Task 1 :: From the forum thread on prime brokers, quote everything from "There are a" down to "brokerage house route.".
Task 2 :: Name every perk that the forum thread on prime brokers says they offer.
BEGIN Excerpt
Why Use Prime Brokers?

Discussion in 'Prop Firms' started by prudent, Feb 2, 2005.

  1. prudent

    prudent

    There are a few small prime brokerage houses that will take a 1 mil dollar...They aren't as stable as a Bear Sterns though...I'm going the regular brokerage house route.

    Prudent
     
    #11     Feb 2, 2005
  2. jerryz

    jerryz

    Interesting, another benefit of prime brokers is the perks they offer like free bloomberg, office furniture, and even office space. I would think that the level of perks depends on the size of your account and your trading volume with them.

    Do the smaller prime brokers that you mentioned offer any perks (e.g., free bloomberg) for a $1 million account?
     
    #12     Feb 2, 2005
  3. Prudent,

    The reason why a hedge fund with $1 million under management would want to use a prime broker is because the prime broker
    can get you clients. This is the main reason why hedge funds use prime brokers. A firm such as Bear Stearns or Goldman will sell itself by saying that it can get you hedge fund clients. Since i-banks have a private client division, they will know plenty of wealthy investors. Of course, in exchange for referring clients, they expect you to trade through them even though their commission rates are not cheap. The hedge fund benefits not only from any clients that are the introduced by the broker, but also from the air of legitimacy that an investment bank can give. Clients think that if you clear through Bear Stearns, you are less likely to cheat them. There was a Forbes article a few years back titled "Bear Stearns and Bucket Shops" that mentions this.
    Is this best for the client? Of course not, since the client ends up paying higher commissions. But many clients don't understand this.
    Is this good for the hedge fund? In many cases, yes. It is not
    easy to raise money, even with good performance. One way is to use a 3rd party marketer, who will charge anywhere from 20%-50% of the fees collected. The other way (the cheaper way) is to
    trade commissions in exchange for clients. This way, the money is coming out of the pockets of the clients, not the hedge fund owner(s).
    Ideally, a hedge fund would get clients based solely on its outstanding performance, while getting the best commission deal possible for its clients. Since the performance is great, money would be pouring in, and there would be no need to charge the clients a higher commission rate in exchange for finding the clients. Ideally, the fact that the hedge fund was looking out for its clients by getting a great commission deal would be sufficient marketing. Of course, we don't live in an ideal world, do we? :)
     
    #13     Feb 2, 2005
  4. Nice post - sounds like you 'been there done that.'

    People mentioned that Prime brokers can introduce PE investors to their client hedge funds.

    But I am wondering .... can Prime brokers also provide increased leverage or more flexible margining in the form of loans or some type of creative financing?

    For instance I recall that LTCM was leveraged some ungodly amount, like 50x1 or something crazy like that through the use of some type of float or loans ... Do prime brokers facilitate that kind of positioning?
     
    #14     Feb 3, 2005
  5. Yes, the investment banks do try to sell a few other services that they provide, such as financing, the ability to borrow stock to short, and consolidated brokerage statements. But I think these
    are pretty much the same at all investment banks. The best way for them to differentiate themselves is by telling the hedge fund manager that they can get your fund above some threshold ($10 - $50 million) necessary to attract large institutional money.
END Excerpt
BEGIN Collected material
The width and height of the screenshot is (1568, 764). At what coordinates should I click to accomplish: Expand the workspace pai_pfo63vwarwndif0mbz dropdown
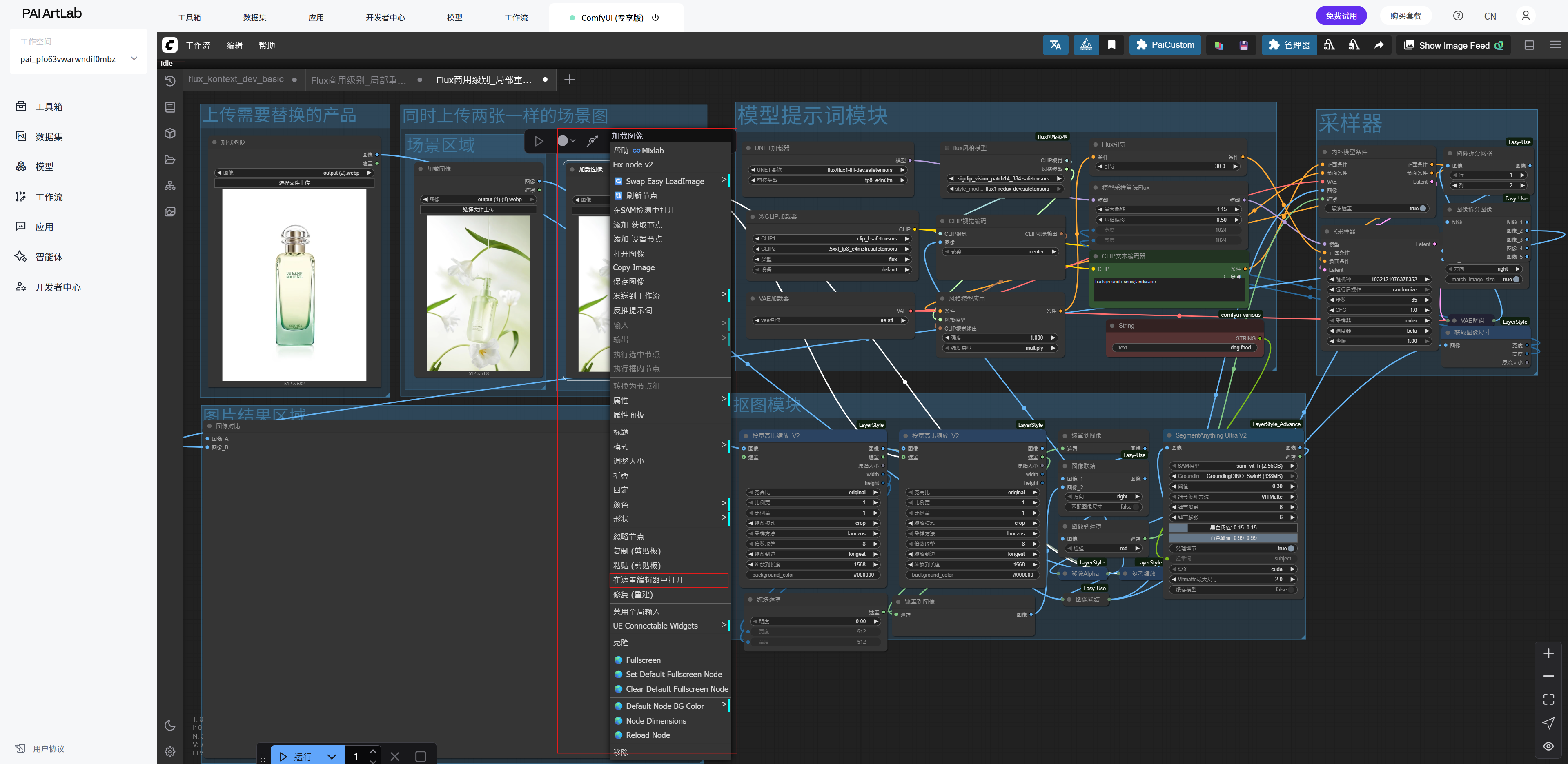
END Collected material
Expected output 1 ::
There are a few small prime brokerage houses that will take a 1 mil dollar...They aren't as stable as a Bear Sterns though...I'm going the regular brokerage house route.

Expected output 2 ::
- free bloomberg
- office furniture
- office space